» **EXERCISE DIRECTIONS**
The answer should match the entries below word for word, minus their pictures.

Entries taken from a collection
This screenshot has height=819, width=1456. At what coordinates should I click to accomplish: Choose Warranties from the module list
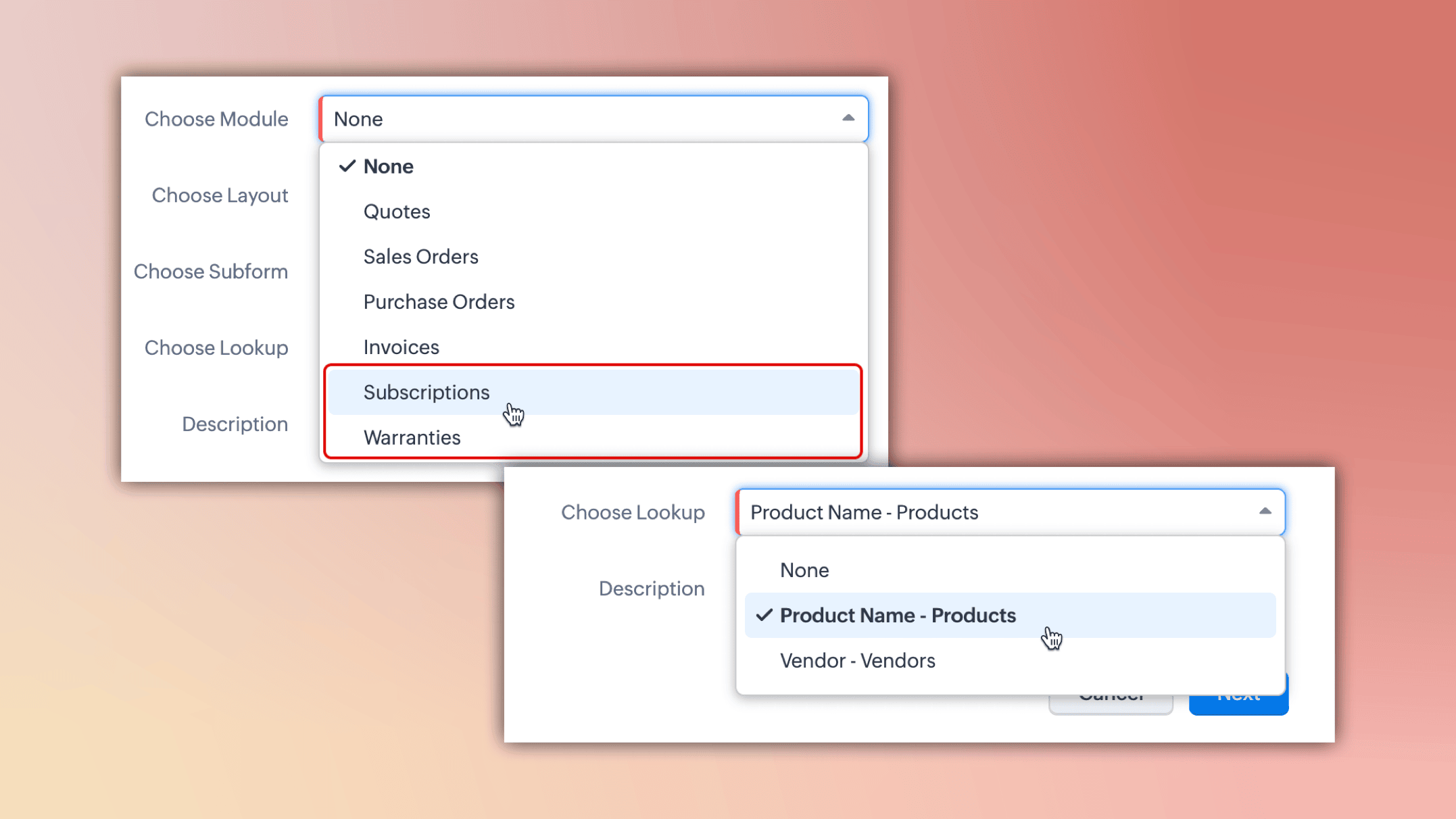412,438
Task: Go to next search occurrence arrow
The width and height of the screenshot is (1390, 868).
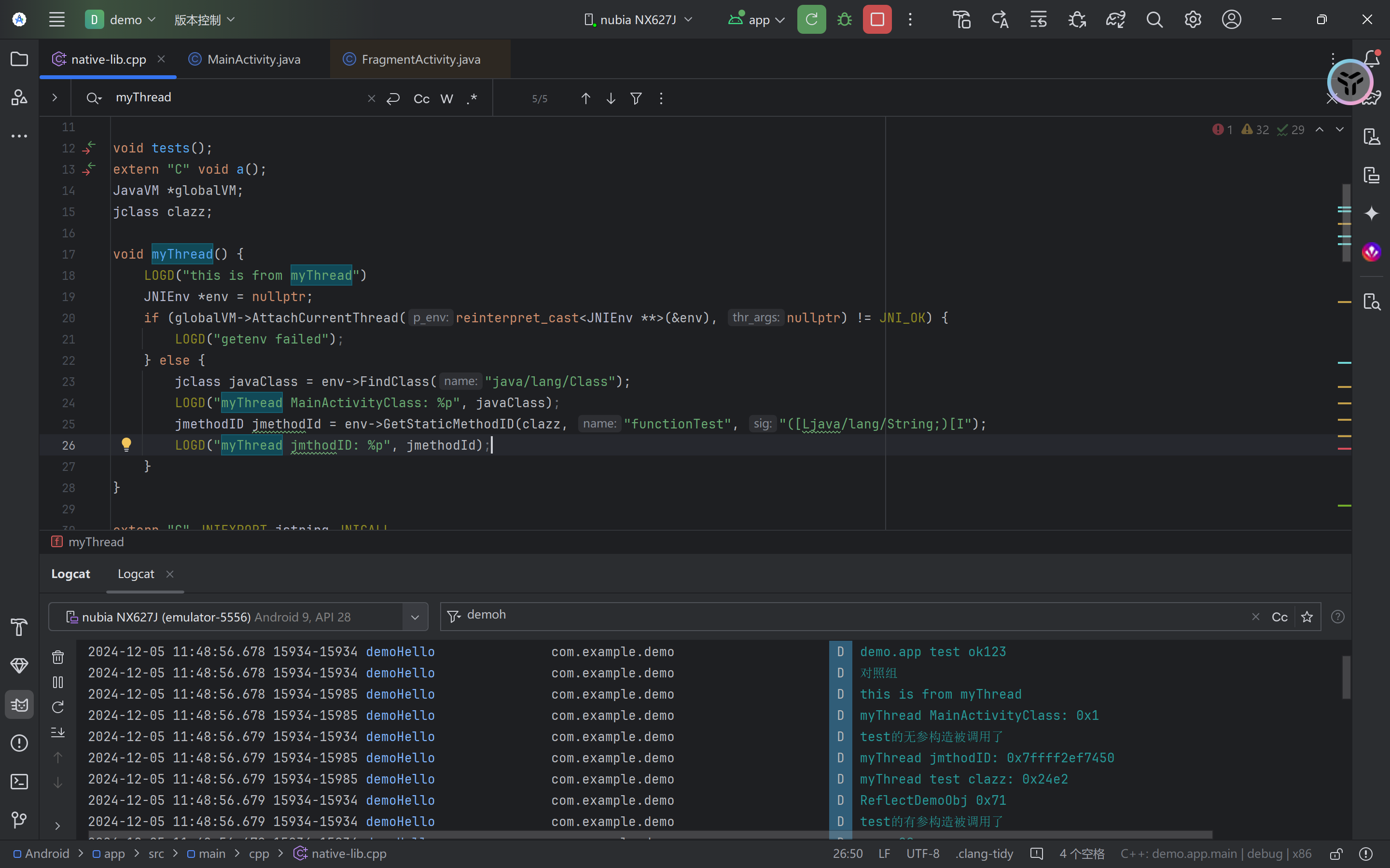Action: [x=611, y=99]
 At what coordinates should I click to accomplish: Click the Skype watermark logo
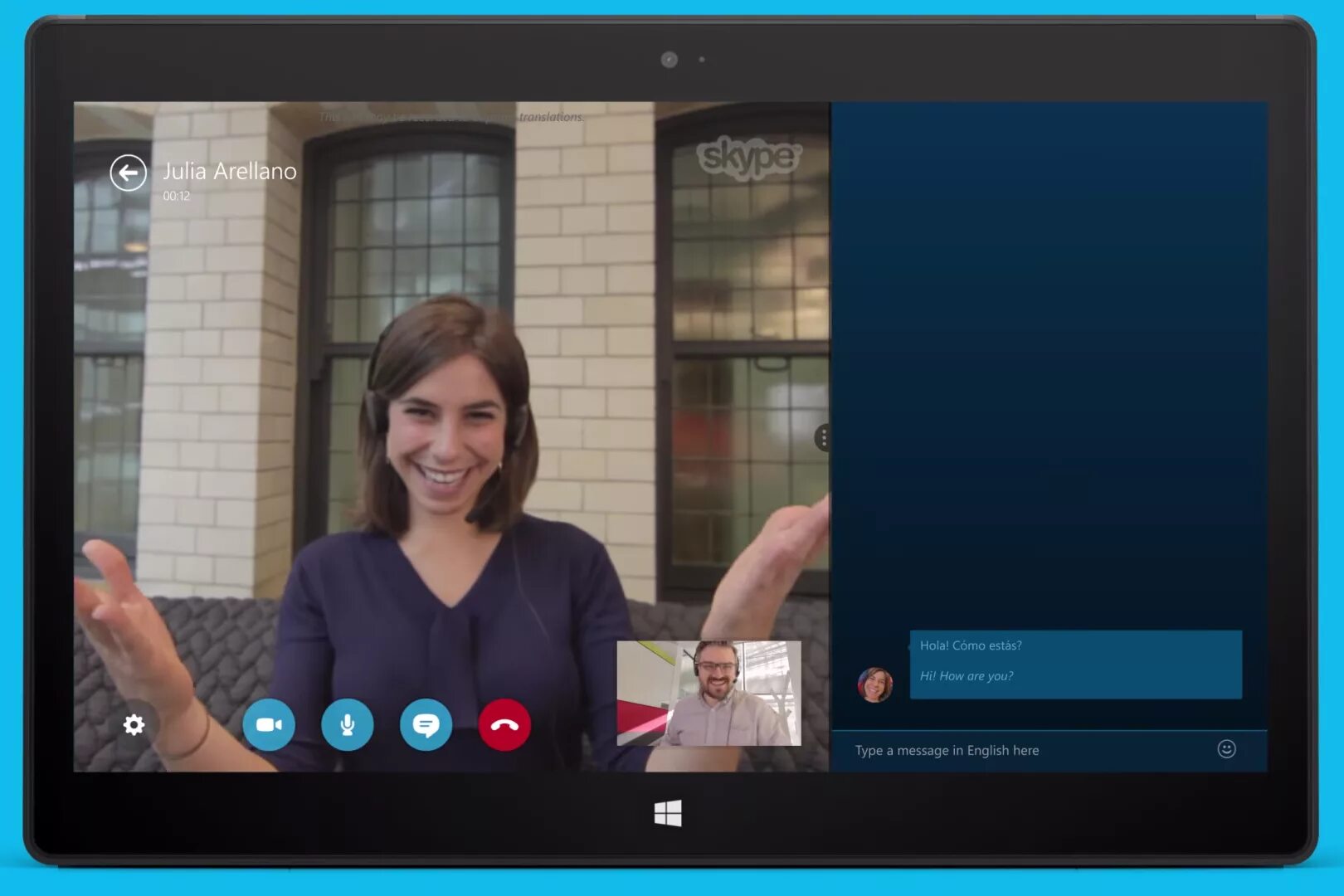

» **PROBLEM SOLUTION**
This screenshot has height=819, width=1456. At what coordinates should I click to accomplish: Choose Warranties from the module list
412,438
Task: Go to next search occurrence arrow
The width and height of the screenshot is (1390, 868).
Action: [x=611, y=99]
 At what coordinates should I click to accomplish: Click the Skype watermark logo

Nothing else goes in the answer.